Authors: Ferreira, Ricardo Melo; Sabo, Angela R.; Winfree, Seth; Collins, Kimberly S.; Janosevic, Danielle; Gulbronson, Connor J.; Cheng, Ying-Hua; Casbon, Lauren; Barwinska, Daria; Ferkowicz, Michael J.; Xuei, Xiaoling; Zhang, Chi; Dunn, Kenneth W.; Kelly, Katherine J.; Sutton, Timothy A.; Hato, Takashi; Dagher, Pierre C.; El-Achkar, Tarek M.; Eadon, Michael T.
Issue: JCI Insight. 2021 Jun 22;6(12):e147703.
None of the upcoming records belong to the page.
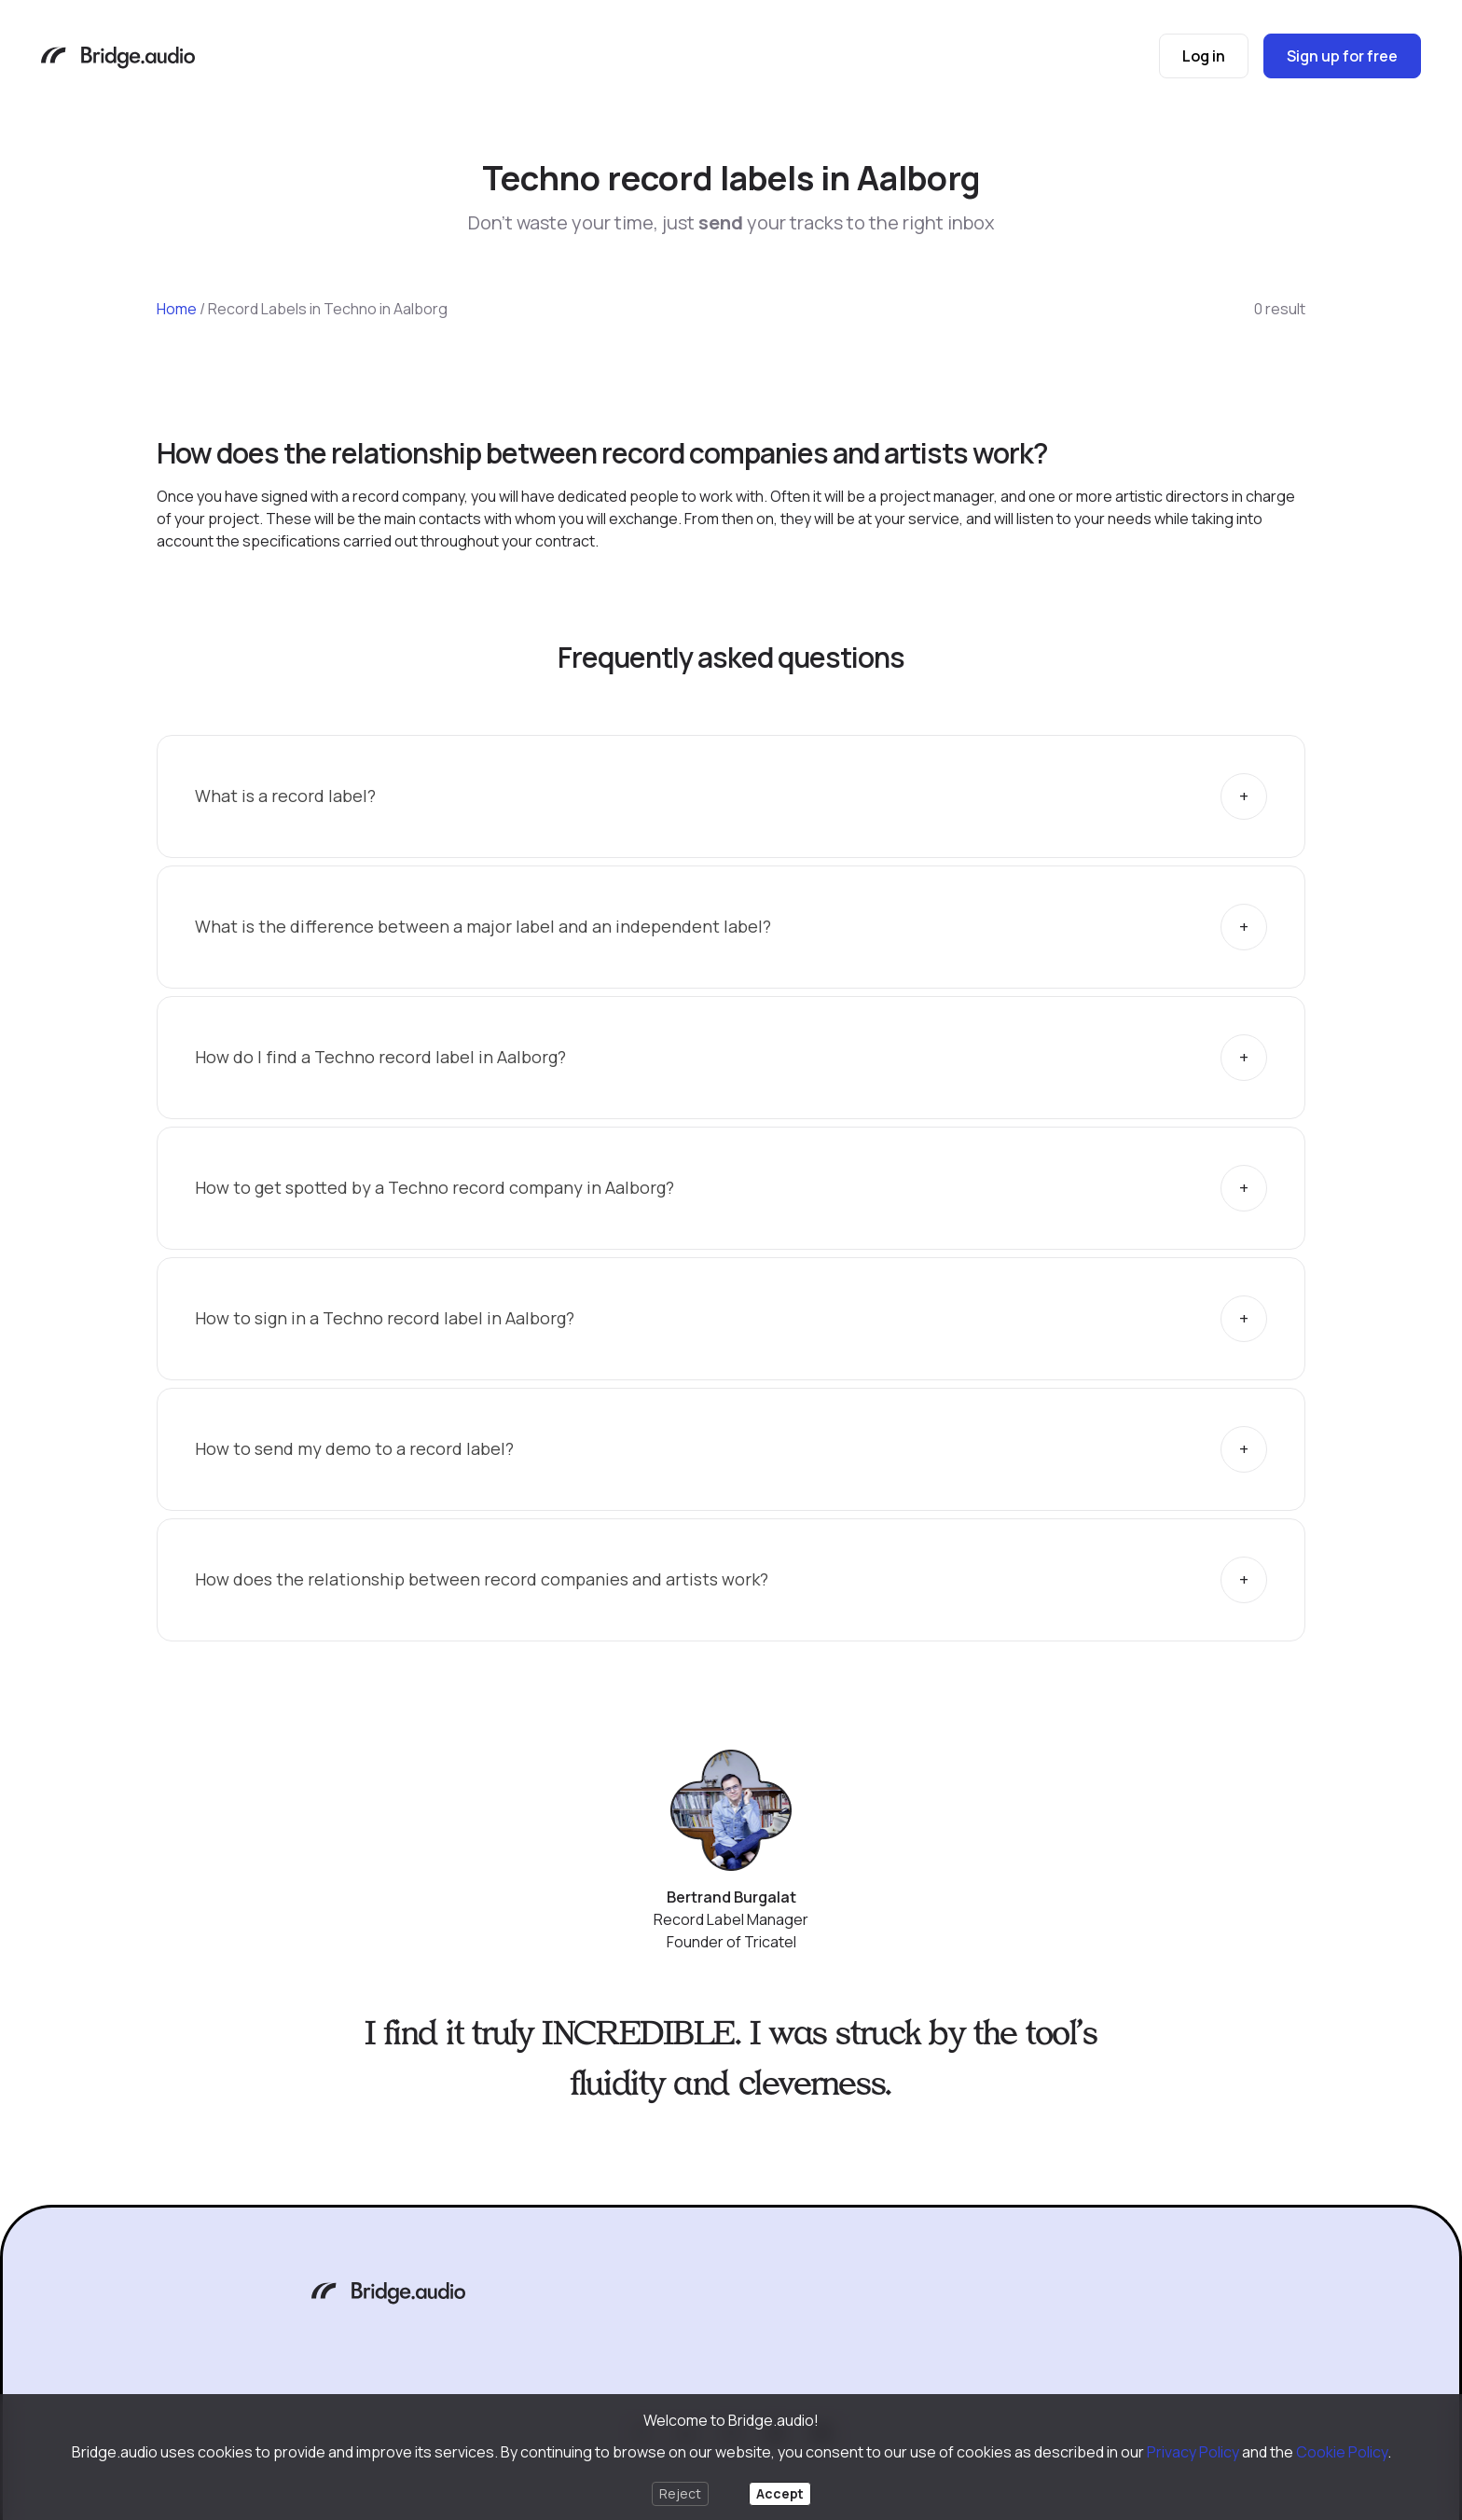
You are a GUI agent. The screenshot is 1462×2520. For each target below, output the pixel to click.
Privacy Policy (1193, 2452)
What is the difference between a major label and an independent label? (483, 926)
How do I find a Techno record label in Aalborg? (380, 1056)
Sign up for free (1342, 56)
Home (177, 308)
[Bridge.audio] (118, 59)
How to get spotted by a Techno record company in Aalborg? (434, 1187)
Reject (680, 2493)
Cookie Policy (1341, 2452)
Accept (780, 2493)
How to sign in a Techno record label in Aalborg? (384, 1318)
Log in (1203, 56)
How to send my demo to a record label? (354, 1448)
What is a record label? (285, 795)
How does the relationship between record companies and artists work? (481, 1579)
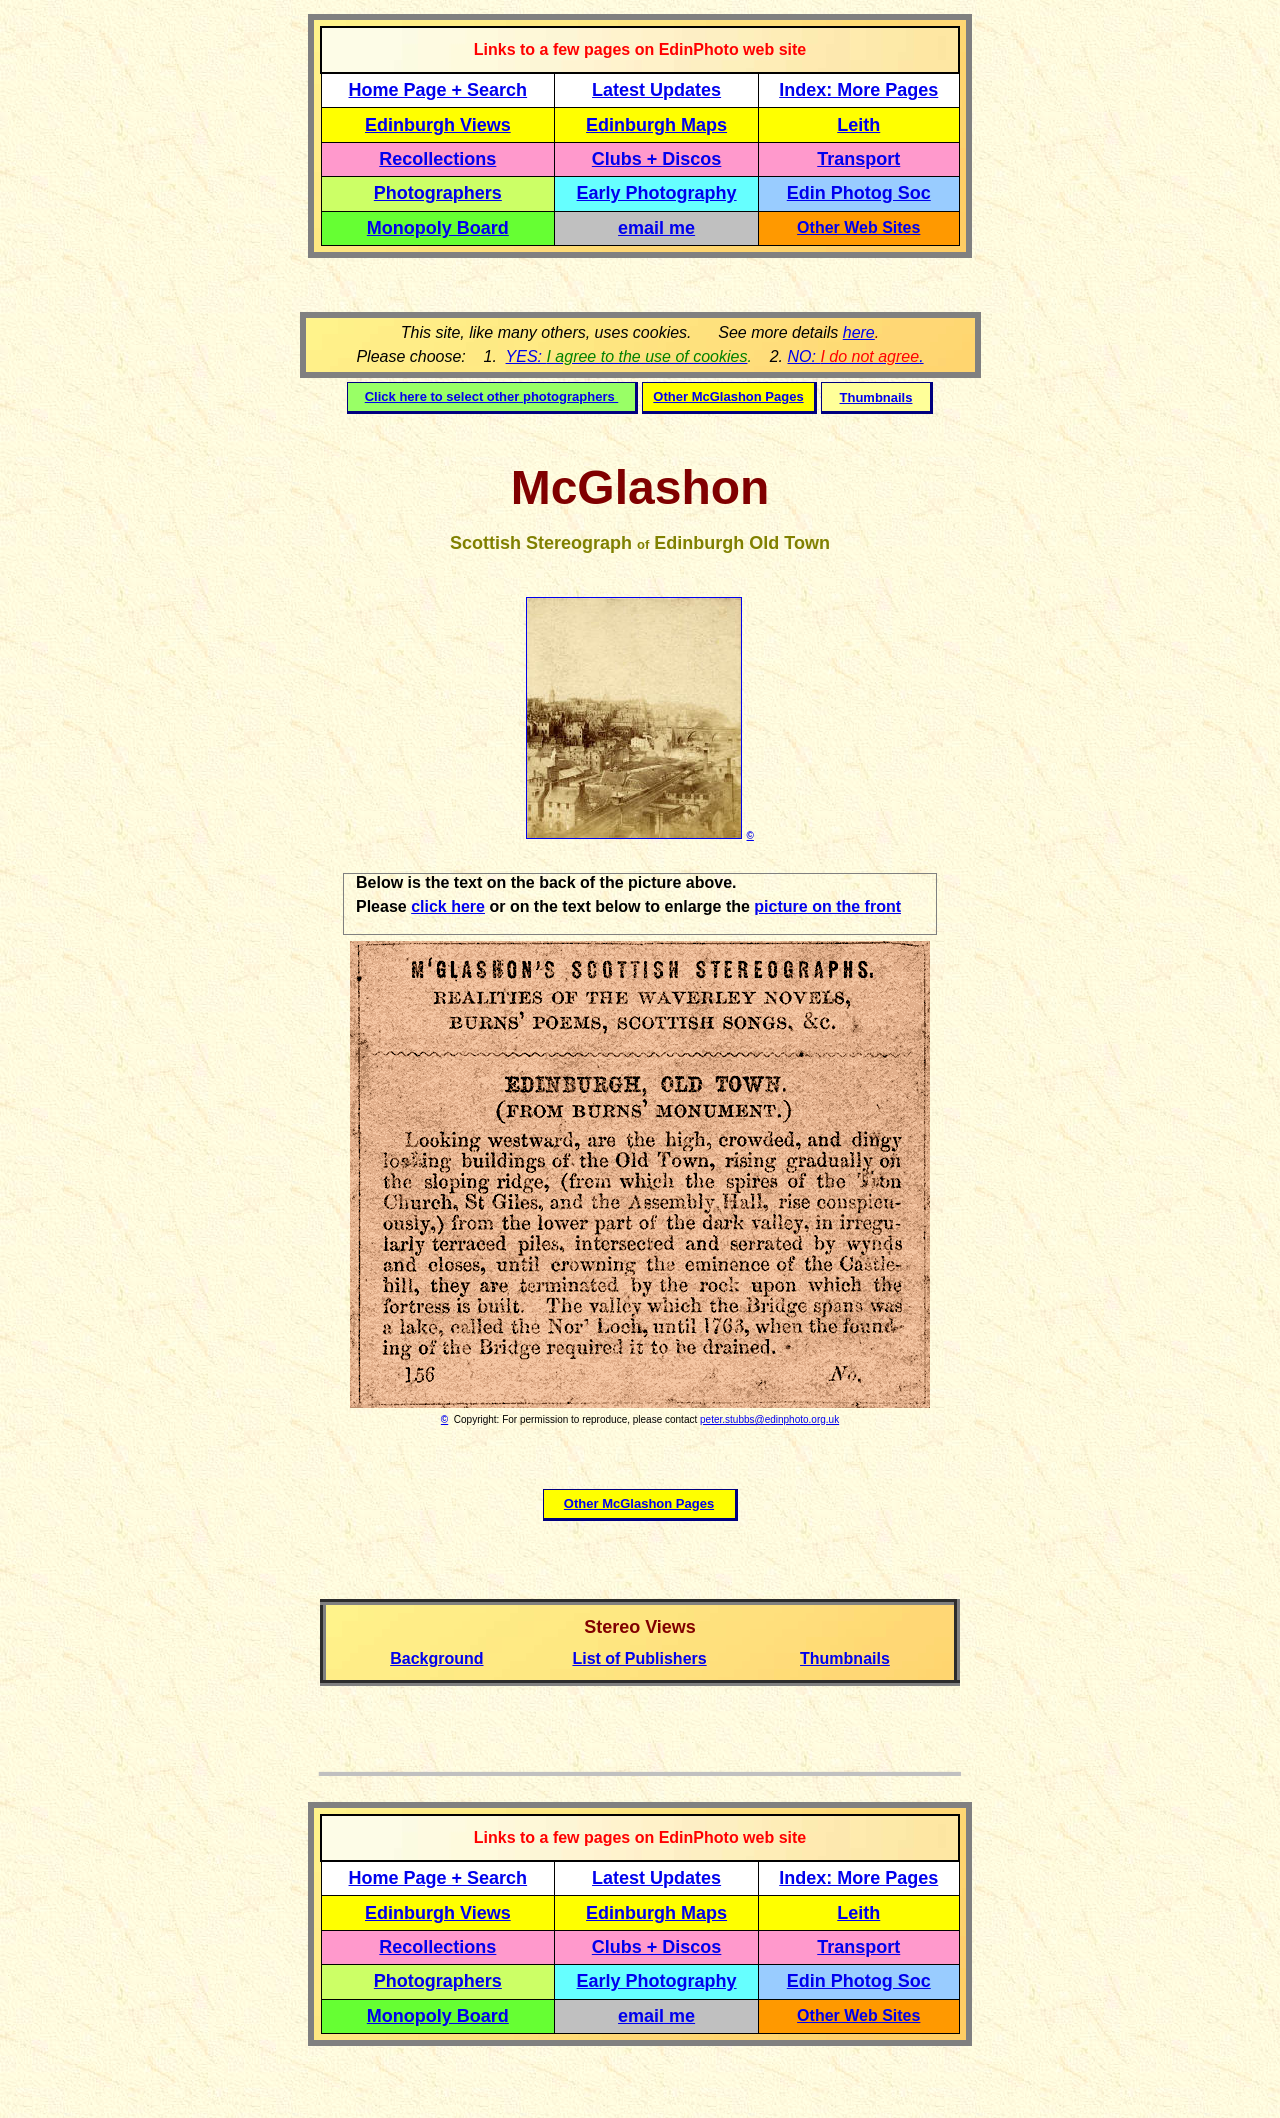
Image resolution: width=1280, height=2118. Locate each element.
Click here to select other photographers (492, 396)
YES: (627, 356)
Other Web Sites (858, 227)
Single-cell sequencing studies have characterized the transcriptomic signature of cell types within the kidney. However, the spatial distribution of acute kidney injury (AKI) is regional and affects cells heterogeneously. We first optimized coordination of spatial transcriptomics and single-nuclear sequencing data sets, mapping 30 dominant cell types to a human nephrectomy. The predicted cell-type spots corresponded with the underlying histopathology. To study the implications of AKI on transcript expression, we then characterized the spatial transcriptomic signature of 2 murine AKI models: ischemia/reperfusion injury (IRI) and cecal ligation puncture (CLP). Localized regions of reduced overall expression were associated with injury pathways. Using single-cell sequencing, we deconvoluted the signature of each spatial transcriptomic spot, identifying patterns of colocalization between immune and epithelial cells. Neutrophils infiltrated the renal medulla in the ischemia model. Atf3 was identified as a chemotactic factor in S3 proximal tubules. In the CLP model, infiltrating macrophages dominated the outer cortical signature, and Mdk was identified as a corresponding chemotactic factor. The regional distribution of these immune cells was validated with multiplexed CO-Detection by indEXing (CODEX) immunofluorescence. Spatial transcriptomic sequencing complemented single-cell sequencing by uncovering mechanisms driving immune cell infiltration and detection of relevant cell subpopulations.